Built around a courtyard, Jefferson Early Childhood Center exemplifies O massing. The layout maximizes views toward the outdoor space and blocks wind to create a more comfortable play setting.
In this scenario, the facility encloses a courtyard. A downside is that it limits daylight to the courtyard. Conversely, O massing helps block east and west winds, providing more comfort for those in the courtyard. I suggest using this for building types that require more flexible circulation patterns, since there is not a single pinch point for travel between the parts, like in H massing. Additionally, it works well for building owners who prefer a completely enclosed outdoor space. O massing also creates more opportunities for viewing the outdoors from the interior.
Early Decisions and Their Consequences
Choices about massing and orientation made early in the design process have huge impacts down the line. The wrong choices can lead to many complaints—just ask building occupants who have to deal with views of mechanical equipment, glare from low winter sun, or overheated or underlit rooms.
Next time you start planning a building project, make sure to ask your architect about massing and solar orientation. Ask for early energy models as soon as preliminary massing options are available.
The diagrams above are a start. None of them is always the correct solution. It all depends on the scale of the project, site conditions, and owner preferences about how the building relates to exterior spaces.

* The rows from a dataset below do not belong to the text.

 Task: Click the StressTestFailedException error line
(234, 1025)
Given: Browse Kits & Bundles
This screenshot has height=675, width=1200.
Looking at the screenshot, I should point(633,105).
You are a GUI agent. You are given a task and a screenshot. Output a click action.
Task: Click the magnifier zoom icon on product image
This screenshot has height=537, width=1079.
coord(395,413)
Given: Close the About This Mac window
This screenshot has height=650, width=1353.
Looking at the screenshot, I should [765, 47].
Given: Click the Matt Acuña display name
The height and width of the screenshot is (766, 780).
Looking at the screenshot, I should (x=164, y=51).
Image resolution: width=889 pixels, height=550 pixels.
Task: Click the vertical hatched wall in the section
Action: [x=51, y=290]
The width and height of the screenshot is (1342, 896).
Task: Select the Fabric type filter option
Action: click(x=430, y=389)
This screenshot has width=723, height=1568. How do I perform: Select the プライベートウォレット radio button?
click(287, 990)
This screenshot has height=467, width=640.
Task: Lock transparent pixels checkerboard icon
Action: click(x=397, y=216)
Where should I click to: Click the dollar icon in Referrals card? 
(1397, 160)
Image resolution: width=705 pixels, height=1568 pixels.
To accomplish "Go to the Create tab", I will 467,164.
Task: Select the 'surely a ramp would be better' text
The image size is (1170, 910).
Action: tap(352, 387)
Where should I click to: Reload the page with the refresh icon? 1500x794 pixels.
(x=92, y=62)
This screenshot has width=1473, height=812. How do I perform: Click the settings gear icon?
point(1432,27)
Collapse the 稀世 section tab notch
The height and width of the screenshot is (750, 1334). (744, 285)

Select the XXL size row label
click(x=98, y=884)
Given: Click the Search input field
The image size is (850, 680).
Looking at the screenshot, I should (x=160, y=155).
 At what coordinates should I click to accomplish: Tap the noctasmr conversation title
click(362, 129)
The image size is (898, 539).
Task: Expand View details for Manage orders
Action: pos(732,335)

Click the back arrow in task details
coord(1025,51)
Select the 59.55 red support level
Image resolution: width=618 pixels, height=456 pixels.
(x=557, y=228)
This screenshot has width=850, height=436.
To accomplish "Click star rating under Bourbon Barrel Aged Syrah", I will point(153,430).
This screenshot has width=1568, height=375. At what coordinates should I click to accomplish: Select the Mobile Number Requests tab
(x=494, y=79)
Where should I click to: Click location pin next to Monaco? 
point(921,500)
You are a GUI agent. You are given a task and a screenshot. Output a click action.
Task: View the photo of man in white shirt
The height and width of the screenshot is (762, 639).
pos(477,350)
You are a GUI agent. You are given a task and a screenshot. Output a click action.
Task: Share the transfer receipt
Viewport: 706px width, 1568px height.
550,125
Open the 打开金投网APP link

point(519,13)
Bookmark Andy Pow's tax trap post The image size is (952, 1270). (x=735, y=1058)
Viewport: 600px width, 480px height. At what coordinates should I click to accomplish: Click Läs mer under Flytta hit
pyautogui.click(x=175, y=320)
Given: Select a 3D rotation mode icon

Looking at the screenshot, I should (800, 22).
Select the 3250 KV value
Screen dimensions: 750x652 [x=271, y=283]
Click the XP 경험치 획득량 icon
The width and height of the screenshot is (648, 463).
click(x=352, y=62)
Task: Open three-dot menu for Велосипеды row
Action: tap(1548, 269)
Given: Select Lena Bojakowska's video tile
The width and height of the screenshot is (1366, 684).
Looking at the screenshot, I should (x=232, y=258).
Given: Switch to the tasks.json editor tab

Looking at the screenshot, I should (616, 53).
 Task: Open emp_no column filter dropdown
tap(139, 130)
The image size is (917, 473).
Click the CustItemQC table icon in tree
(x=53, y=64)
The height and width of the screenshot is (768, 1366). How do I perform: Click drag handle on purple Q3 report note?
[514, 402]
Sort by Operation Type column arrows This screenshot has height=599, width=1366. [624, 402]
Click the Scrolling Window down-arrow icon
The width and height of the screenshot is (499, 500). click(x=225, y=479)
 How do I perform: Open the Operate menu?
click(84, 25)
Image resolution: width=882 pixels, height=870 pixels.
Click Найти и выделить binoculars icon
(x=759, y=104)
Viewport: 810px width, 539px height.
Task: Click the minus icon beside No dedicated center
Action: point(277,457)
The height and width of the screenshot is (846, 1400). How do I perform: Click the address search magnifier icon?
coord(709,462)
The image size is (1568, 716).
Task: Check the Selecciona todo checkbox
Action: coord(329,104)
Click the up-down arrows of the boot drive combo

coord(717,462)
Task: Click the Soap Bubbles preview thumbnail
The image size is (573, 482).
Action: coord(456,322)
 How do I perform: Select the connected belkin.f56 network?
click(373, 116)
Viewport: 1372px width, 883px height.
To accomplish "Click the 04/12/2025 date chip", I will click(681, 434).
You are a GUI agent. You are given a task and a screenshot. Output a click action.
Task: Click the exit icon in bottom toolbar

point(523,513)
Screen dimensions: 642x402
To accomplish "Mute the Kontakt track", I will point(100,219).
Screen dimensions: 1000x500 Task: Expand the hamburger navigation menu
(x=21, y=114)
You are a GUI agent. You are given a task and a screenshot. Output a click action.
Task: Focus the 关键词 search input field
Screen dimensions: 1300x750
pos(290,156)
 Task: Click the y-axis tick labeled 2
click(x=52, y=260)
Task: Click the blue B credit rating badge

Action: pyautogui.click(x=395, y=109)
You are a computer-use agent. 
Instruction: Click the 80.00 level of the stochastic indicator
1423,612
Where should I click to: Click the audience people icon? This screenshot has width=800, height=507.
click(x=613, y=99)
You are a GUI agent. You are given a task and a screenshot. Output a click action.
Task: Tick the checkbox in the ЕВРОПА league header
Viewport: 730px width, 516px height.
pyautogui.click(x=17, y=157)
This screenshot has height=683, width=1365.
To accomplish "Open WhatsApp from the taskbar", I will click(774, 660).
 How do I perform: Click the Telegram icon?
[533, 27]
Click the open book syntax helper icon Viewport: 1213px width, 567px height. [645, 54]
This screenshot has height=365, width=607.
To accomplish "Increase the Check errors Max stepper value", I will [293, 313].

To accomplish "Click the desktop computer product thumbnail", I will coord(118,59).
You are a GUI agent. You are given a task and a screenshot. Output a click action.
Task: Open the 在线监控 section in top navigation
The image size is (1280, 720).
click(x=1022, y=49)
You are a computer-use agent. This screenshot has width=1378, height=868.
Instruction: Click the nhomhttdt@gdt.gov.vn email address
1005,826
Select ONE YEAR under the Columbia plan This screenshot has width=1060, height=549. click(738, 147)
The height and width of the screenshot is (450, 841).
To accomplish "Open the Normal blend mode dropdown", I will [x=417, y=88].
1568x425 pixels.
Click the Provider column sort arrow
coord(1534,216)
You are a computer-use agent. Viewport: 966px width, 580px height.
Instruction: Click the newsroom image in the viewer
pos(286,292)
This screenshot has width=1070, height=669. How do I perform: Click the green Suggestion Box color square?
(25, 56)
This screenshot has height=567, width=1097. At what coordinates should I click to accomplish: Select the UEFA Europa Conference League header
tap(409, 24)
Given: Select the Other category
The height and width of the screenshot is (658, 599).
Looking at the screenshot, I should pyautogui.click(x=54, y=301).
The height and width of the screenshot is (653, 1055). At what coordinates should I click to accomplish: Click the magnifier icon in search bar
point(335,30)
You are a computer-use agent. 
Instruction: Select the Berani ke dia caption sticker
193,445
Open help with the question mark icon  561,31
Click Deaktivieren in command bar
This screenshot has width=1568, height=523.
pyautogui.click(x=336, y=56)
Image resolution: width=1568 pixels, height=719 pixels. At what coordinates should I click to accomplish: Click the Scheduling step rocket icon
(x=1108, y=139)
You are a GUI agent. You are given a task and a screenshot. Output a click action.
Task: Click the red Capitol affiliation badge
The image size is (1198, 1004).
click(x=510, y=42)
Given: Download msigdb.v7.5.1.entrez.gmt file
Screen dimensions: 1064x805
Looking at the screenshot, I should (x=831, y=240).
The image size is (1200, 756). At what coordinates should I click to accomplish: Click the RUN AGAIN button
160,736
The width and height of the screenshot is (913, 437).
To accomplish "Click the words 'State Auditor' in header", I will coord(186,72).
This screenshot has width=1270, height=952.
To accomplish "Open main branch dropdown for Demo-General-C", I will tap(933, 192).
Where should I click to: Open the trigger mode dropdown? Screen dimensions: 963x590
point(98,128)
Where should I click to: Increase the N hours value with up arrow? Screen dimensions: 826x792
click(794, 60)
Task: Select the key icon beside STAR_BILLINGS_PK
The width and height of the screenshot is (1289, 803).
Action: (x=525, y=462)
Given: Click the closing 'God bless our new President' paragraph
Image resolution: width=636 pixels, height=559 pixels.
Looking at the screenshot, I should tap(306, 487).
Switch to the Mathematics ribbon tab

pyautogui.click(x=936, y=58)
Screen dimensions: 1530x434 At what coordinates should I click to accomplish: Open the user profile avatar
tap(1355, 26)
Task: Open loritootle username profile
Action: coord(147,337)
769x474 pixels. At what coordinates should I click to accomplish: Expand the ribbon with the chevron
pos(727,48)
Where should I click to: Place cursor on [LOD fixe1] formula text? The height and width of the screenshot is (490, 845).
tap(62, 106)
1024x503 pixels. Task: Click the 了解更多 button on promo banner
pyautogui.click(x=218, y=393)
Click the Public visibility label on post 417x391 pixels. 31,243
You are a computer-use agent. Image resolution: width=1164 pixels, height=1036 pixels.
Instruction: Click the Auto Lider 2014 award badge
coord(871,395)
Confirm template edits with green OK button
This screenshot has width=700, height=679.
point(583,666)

Keep in mind that some massing strategies may result in higher upfront costs, but can have a desirable return on investment due to energy savings and reduced operations and maintenance costs. Additionally, building owners should discuss with their architects how occupant access to nature and daylight can create greater engagement, wellness, and happiness among regular occupants or visitors.
If all this points to anything, it’s this: architects need time and space to think about the consequences of early decisions. Thus, I encourage building owners to resist the temptation to rush the early part of the design process to get to the “real” part of the project. Aristotle said it best: “Well begun is half done.”